Problem requirements - Write out the records that appear below, verbatim and complete, but without pictures.

Recorded data -
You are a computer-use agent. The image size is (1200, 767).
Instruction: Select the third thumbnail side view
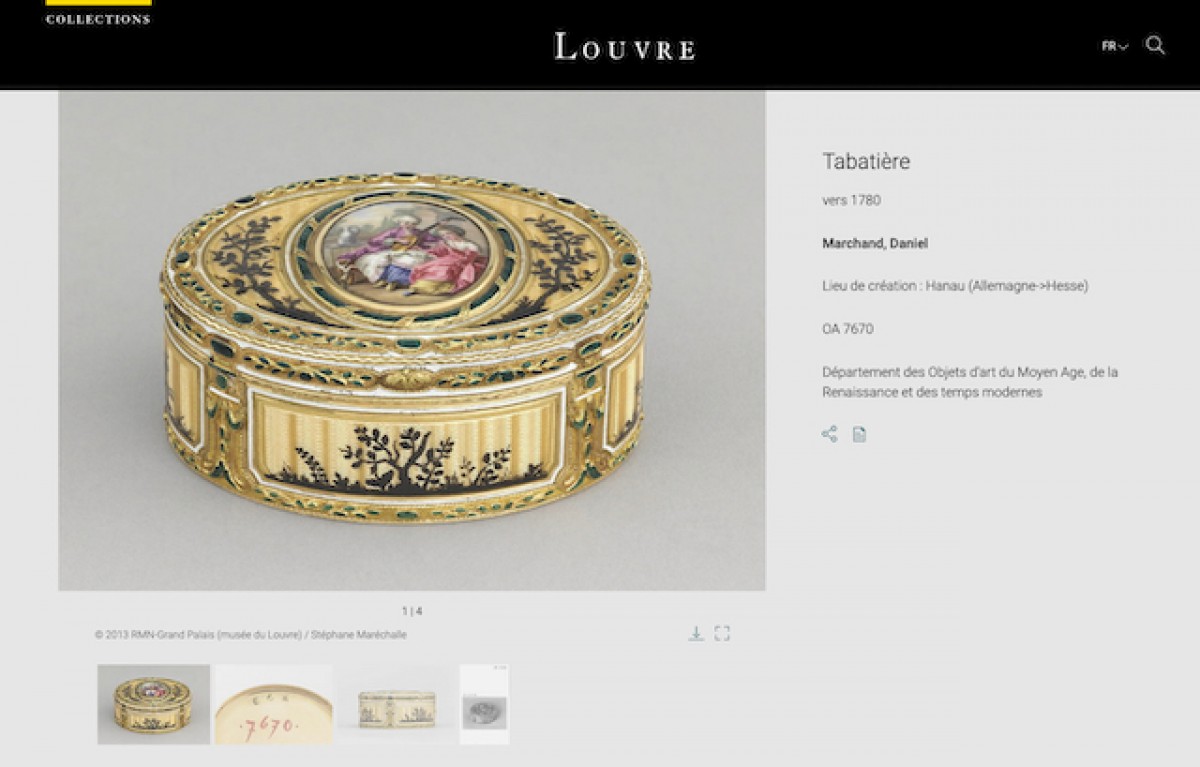(396, 704)
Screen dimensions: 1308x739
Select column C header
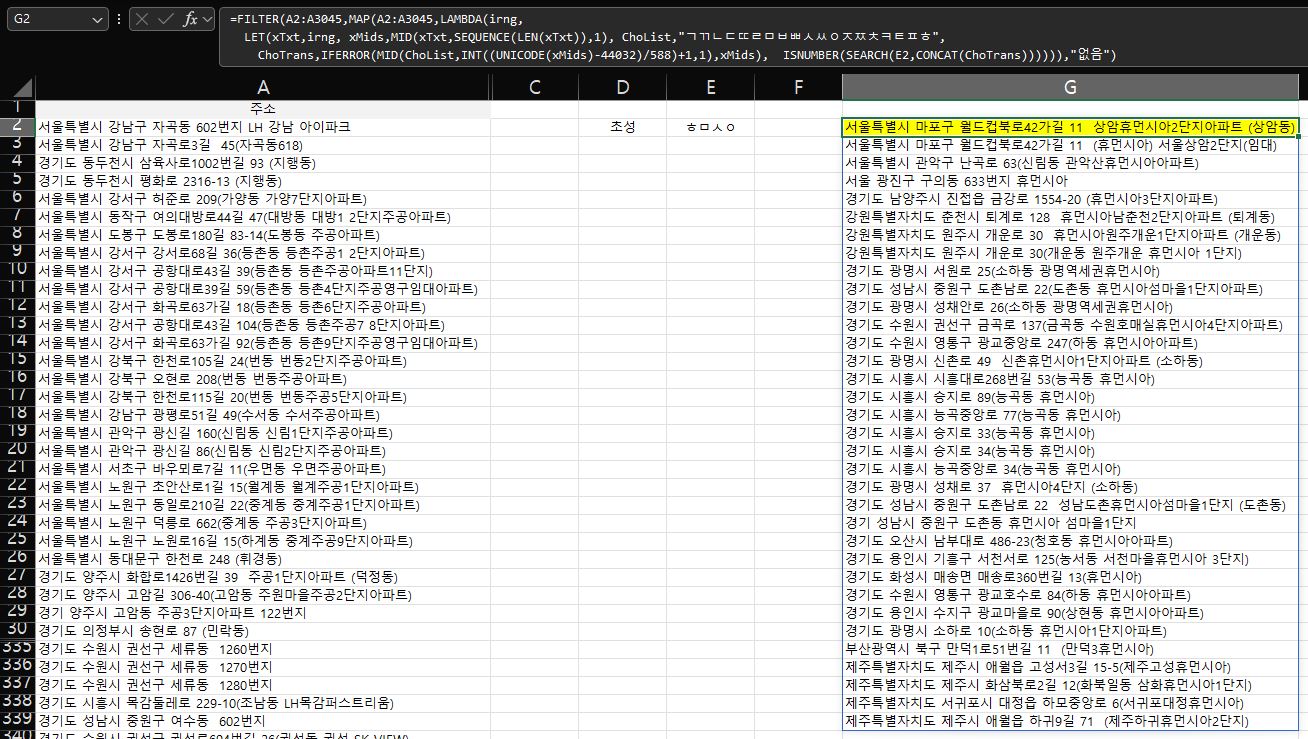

Answer box -
You are a computer-use agent. The image size is (1200, 767).
Instruction: Select the third thumbnail side view
(396, 704)
Screen dimensions: 1308x739
Select column C header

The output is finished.